El desafío de FEMA en la administración de Trump
Durante el primer año de la administración de Trump, la Agencia Federal para el Manejo de Emergencias (FEMA, por sus siglas en inglés) enfrentó retos sin precedentes. La purga de Elon Musk en el servicio civil federal fue solo uno de los muchos golpes que recibió la agencia. Kristi Noem, exsecretaria de Seguridad Nacional, instituyó un congelamiento en casi todos los gastos de recuperación y respuesta ante desastres, paralizando así la función central de FEMA.
Este congelamiento detuvo miles de millones de dólares destinados a comunidades en todo el país, retrasando la respuesta ante desastres en eventos catastróficos, como las inundaciones del 4 de julio en Texas Central. Además, limitó significativamente los esfuerzos de la agencia para prepararse para futuros desastres.
Un cambio en el liderazgo
El reciente despido de Noem por parte del presidente Trump ha despertado esperanzas de que FEMA pueda recuperar su operatividad. Su reemplazo, el exsenador de Oklahoma, Markwayne Mullin, ha prometido poner fin al congelamiento de gastos, al que descalificó como “microgestión”. Además, Mullin se comprometió a nombrar un administrador permanente para dirigir FEMA, algo que Noem nunca hizo.
Sin embargo, a pesar de que algunos pagos de reconstrucción de desastres han sido descongelados, muchas funciones críticas de la agencia permanecen en un estado incierto. La moral entre los empleados de FEMA sigue baja, y la preparación para la inminente temporada de huracanes es una preocupación constante.
El impacto de las políticas de Noem
Los expertos en respuesta a desastres expresan dudas sobre si Mullin podrá restaurar la funcionalidad de la agencia a niveles anteriores a Noem. Se han reportado cambios en la administración, pero las operaciones de FEMA aún no han cambiado significativamente. Programas cruciales para preparar la infraestructura de EE. UU. para futuros desastres aún permanecen inactivos.

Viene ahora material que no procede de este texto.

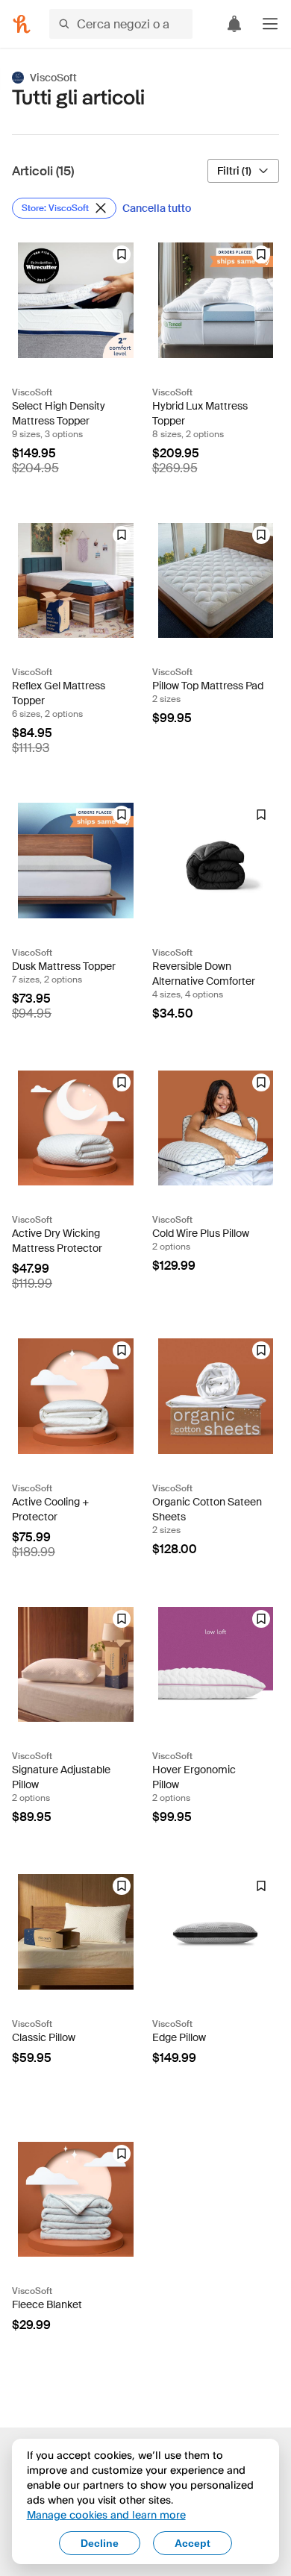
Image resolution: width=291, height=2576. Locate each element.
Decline (100, 2543)
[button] (270, 24)
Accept (192, 2543)
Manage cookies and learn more (106, 2514)
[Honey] (21, 24)
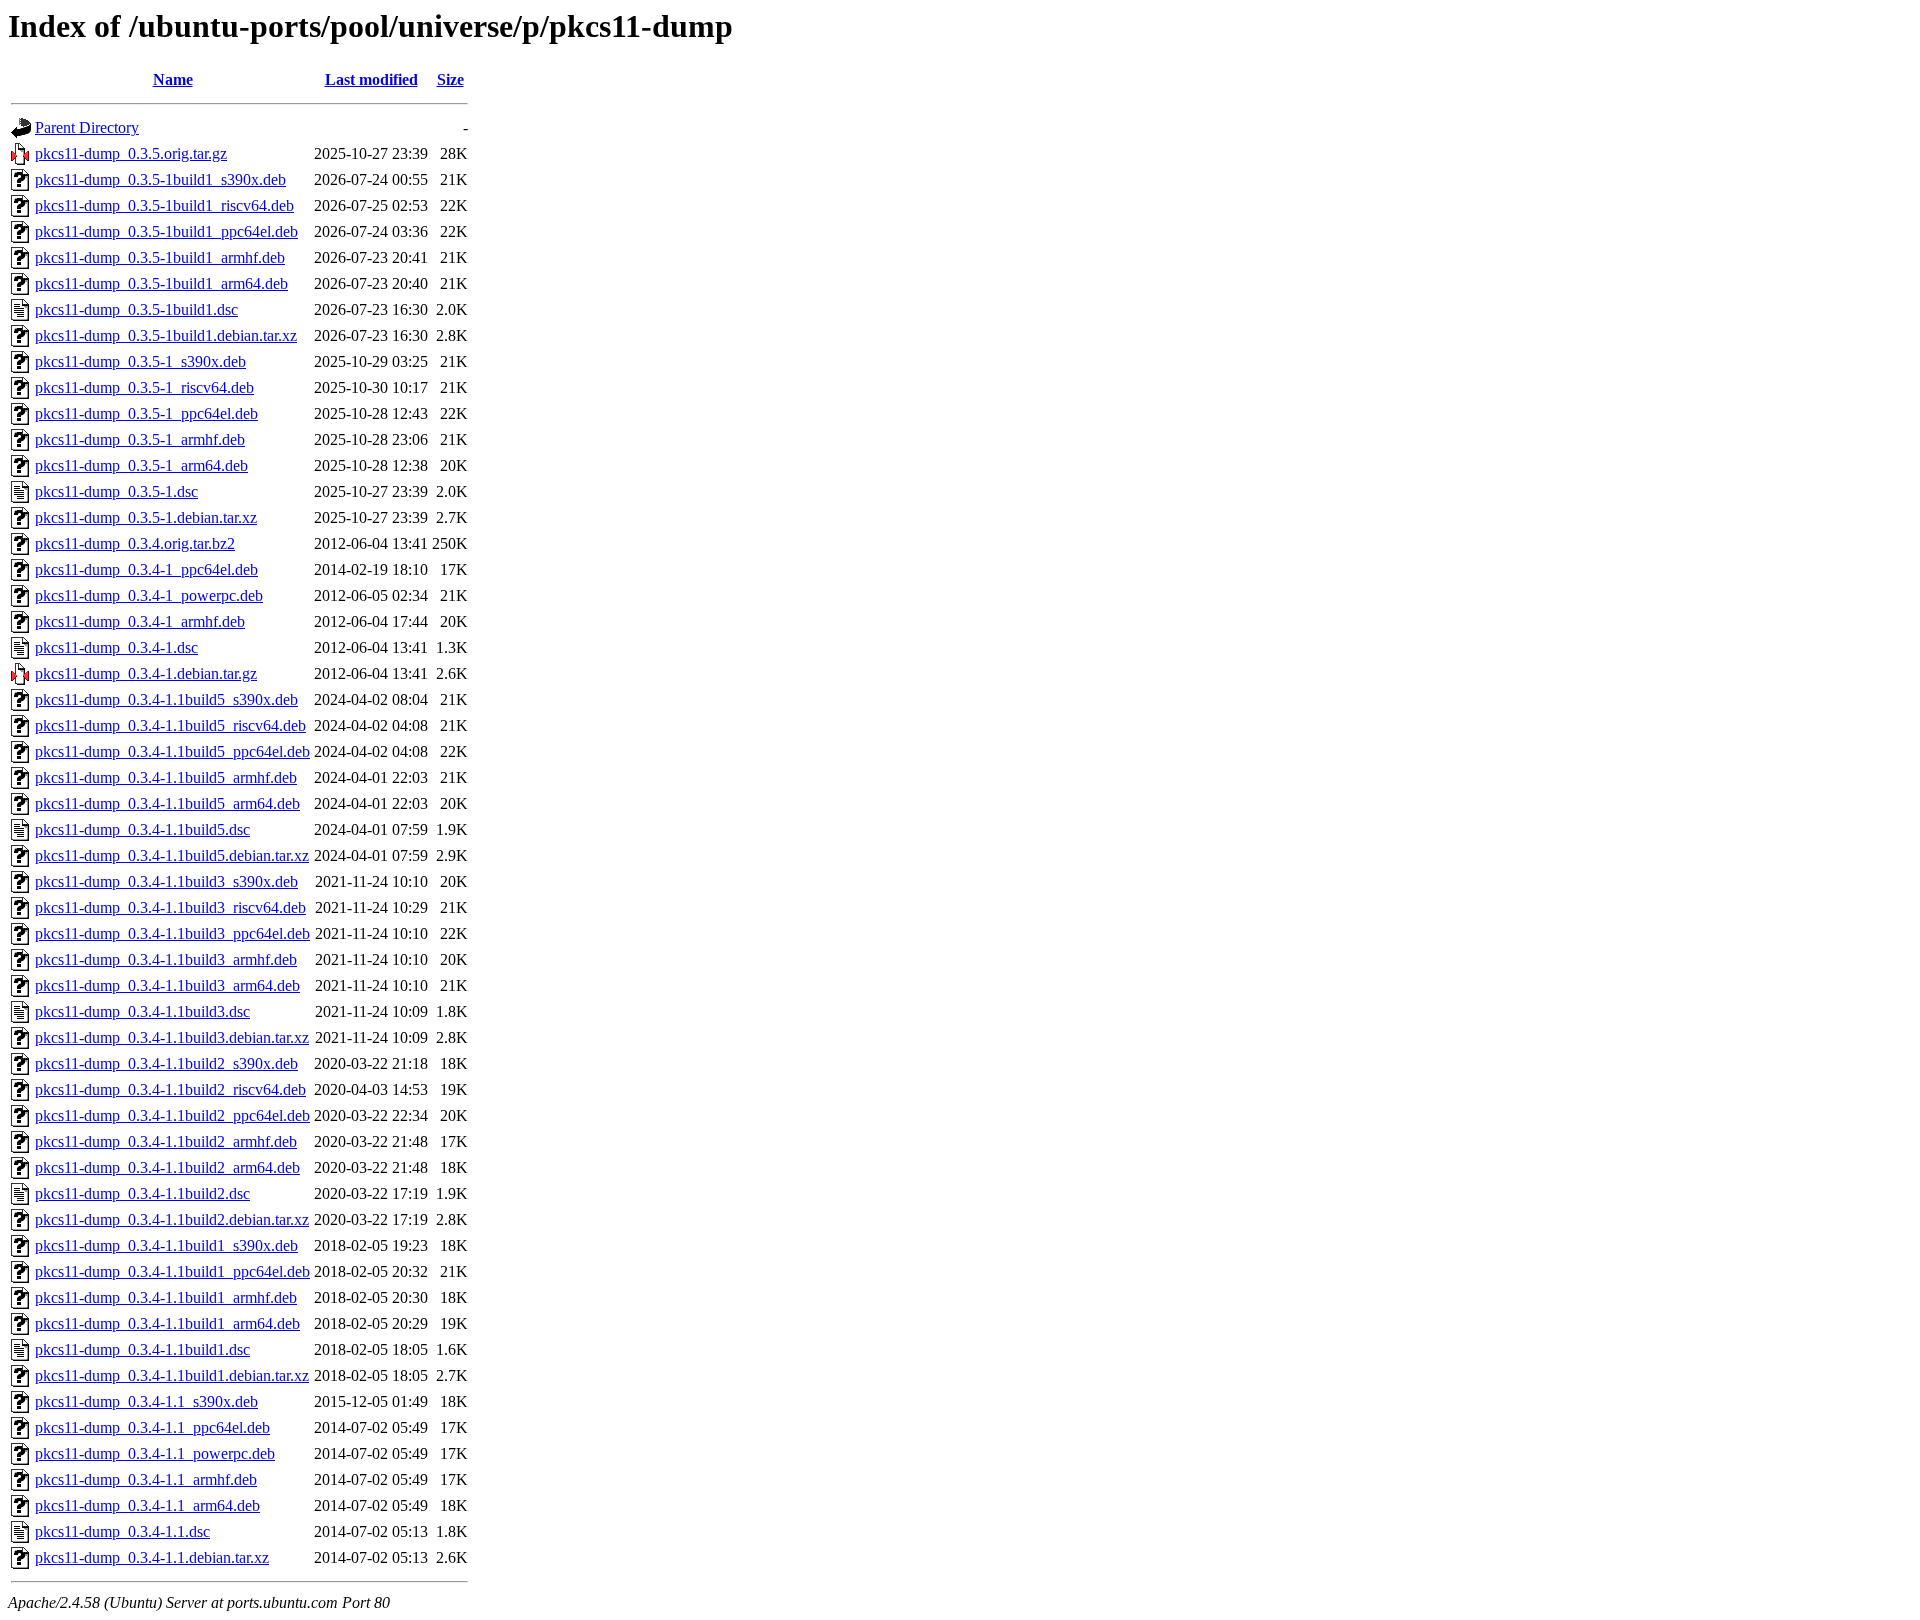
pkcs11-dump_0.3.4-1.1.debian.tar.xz (152, 1557)
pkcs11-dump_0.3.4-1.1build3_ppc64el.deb (172, 933)
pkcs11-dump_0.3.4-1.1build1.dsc (142, 1349)
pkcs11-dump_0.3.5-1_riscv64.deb (144, 387)
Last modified (371, 79)
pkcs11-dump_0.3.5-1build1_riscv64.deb (164, 205)
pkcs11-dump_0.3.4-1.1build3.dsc (142, 1011)
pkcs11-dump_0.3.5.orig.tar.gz (131, 153)
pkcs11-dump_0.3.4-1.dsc (116, 647)
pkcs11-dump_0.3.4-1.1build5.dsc (142, 829)
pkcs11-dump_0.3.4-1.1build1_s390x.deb (166, 1245)
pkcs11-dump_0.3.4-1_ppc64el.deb (146, 569)
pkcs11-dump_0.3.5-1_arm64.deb (141, 465)
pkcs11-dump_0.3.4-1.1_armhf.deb (146, 1479)
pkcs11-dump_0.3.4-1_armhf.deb (140, 621)
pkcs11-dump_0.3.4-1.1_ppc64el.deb (152, 1427)
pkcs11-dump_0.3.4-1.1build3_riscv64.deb (170, 907)
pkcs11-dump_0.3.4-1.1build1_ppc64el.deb (172, 1271)
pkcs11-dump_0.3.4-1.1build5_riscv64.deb (170, 725)
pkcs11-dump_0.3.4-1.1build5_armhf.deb (166, 777)
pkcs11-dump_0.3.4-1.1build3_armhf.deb (166, 959)
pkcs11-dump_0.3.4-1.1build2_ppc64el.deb (172, 1115)
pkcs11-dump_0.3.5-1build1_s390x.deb (160, 179)
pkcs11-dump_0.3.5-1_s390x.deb (140, 361)
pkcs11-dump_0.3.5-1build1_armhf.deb (160, 257)
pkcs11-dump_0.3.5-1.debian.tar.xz (146, 517)
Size (450, 79)
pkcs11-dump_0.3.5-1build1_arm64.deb (161, 283)
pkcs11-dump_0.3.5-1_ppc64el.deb (146, 413)
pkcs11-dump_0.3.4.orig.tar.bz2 (135, 543)
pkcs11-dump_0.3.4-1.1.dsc (122, 1531)
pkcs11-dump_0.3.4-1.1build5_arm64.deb (167, 803)
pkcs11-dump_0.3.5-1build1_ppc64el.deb (166, 231)
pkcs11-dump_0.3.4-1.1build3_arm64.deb (167, 985)
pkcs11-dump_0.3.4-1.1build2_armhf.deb (166, 1141)
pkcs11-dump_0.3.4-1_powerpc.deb (149, 595)
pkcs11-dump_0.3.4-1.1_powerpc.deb (155, 1453)
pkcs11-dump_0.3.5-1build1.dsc (136, 309)
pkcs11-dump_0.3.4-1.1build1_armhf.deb (166, 1297)
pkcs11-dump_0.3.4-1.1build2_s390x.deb (166, 1063)
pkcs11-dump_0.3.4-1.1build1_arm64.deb (167, 1323)
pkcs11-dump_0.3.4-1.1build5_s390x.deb (166, 699)
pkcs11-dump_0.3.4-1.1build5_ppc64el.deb (172, 751)
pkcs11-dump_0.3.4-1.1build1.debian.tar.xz (172, 1375)
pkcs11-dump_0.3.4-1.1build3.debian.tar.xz (172, 1037)
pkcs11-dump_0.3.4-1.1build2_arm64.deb (167, 1167)
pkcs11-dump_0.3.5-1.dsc (116, 491)
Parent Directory (87, 127)
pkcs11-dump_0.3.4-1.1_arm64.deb (147, 1505)
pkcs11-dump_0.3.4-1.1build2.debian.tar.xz (172, 1219)
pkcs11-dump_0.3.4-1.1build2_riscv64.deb (170, 1089)
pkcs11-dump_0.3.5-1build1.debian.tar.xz (166, 335)
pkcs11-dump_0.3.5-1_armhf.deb (140, 439)
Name (173, 79)
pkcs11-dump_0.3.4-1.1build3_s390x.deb (166, 881)
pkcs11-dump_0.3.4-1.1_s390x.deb (146, 1401)
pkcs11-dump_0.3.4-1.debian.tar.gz (146, 673)
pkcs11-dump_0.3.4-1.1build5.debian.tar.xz (172, 855)
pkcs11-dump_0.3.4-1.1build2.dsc (142, 1193)
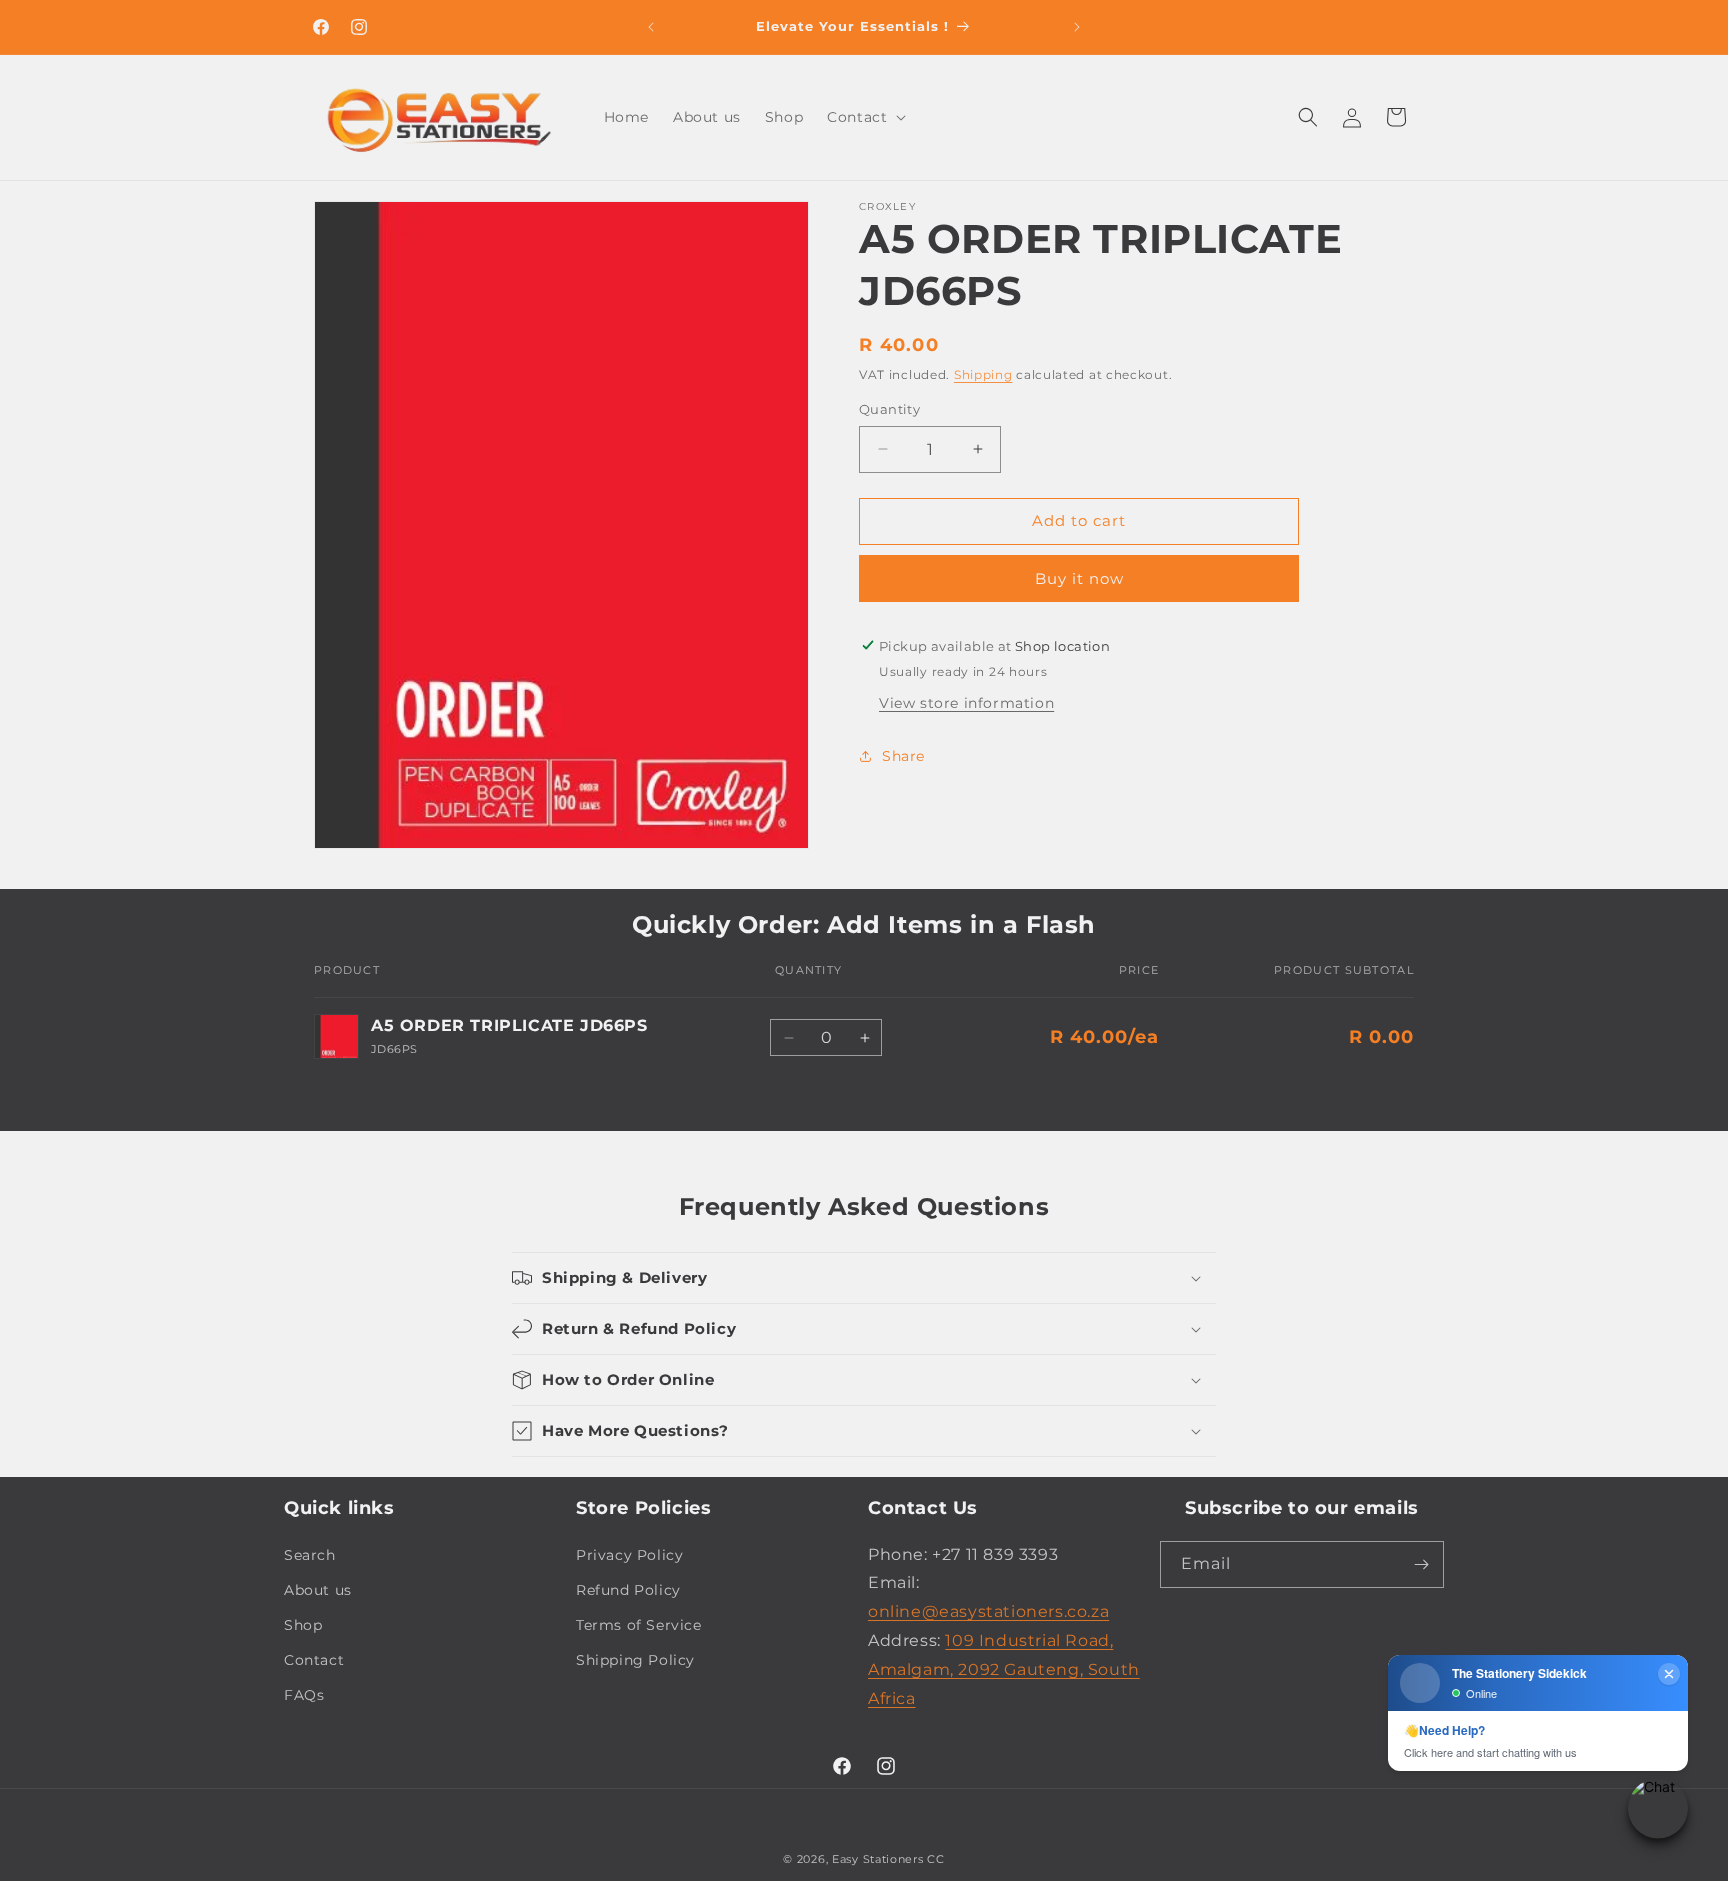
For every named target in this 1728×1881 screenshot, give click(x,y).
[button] (864, 117)
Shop (303, 1625)
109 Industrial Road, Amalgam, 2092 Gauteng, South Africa (1004, 1669)
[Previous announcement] (651, 27)
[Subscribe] (1421, 1564)
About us (318, 1590)
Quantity (889, 409)
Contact (314, 1660)
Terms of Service (639, 1625)
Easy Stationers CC (888, 1859)
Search (310, 1555)
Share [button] (903, 756)
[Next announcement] (1077, 27)
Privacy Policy (629, 1555)
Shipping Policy (635, 1660)
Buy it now (1079, 577)
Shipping (983, 374)
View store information (966, 702)
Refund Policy (628, 1590)
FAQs (304, 1695)
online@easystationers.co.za (988, 1611)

Por ejemplo, el Programa Nacional de Seguro contra Inundaciones, que proporciona cobertura de inundación subsidiada a aproximadamente 5 millones de hogares, ha sido debilitado. El contrato con la empresa que gestiona el sistema de calificación expiró, lo que significa que no se están supervisando los esfuerzos de reconstrucción en áreas propensas a inundaciones.
¿Un cambio en la filosofía de respuesta ante desastres?
Markwayne Mullin ha insinuado que la agencia debería adoptar un papel de apoyo en lugar de ser el primer respondedora ante desastres. Durante una visita a Carolina del Norte, comentó que “no deberíamos ver a FEMA como un primer respondedor, sino como un apoyo para los primeros respondedores que ya tenemos”. Estas declaraciones han generado preocupación entre algunos empleados de FEMA, quienes creen que refleja una falta de comprensión sobre la dependencia que tienen muchos estados de los gerentes de emergencia federales.
El futuro de la gestión de desastres
A medida que la administración de Trump continúa intentando reducir el papel de FEMA, muchos estados se preparan para un futuro sin la garantía de asistencia federal. Por ejemplo, después de inundaciones devastadoras en Maryland, el gobierno estatal tuvo que establecer su propio “fondo de recuperación de desastres” en un intento por lidiar con los daños sin ayuda federal.
Los expertos en gestión de emergencias advierten que una transición hacia un mayor papel estatal en la planificación de desastres debe realizarse con el apoyo adecuado del gobierno federal, de lo contrario, podría llevar a un aumento en la vulnerabilidad de los estados menos favorecidos económicamente.
Conclusiones y reflexiones finales
Con la temporada de huracanes y incendios forestales a la vuelta de la esquina, la incertidumbre sobre la dirección de FEMA y su capacidad para responder adecuadamente a desastres naturales es una preocupación que persiste. Los funcionarios de emergencia estatales y locales se encuentran en un estado de espera, a la espera de ver cómo se desarrollarán los eventos y qué cambios se implementarán bajo la administración de Mullin.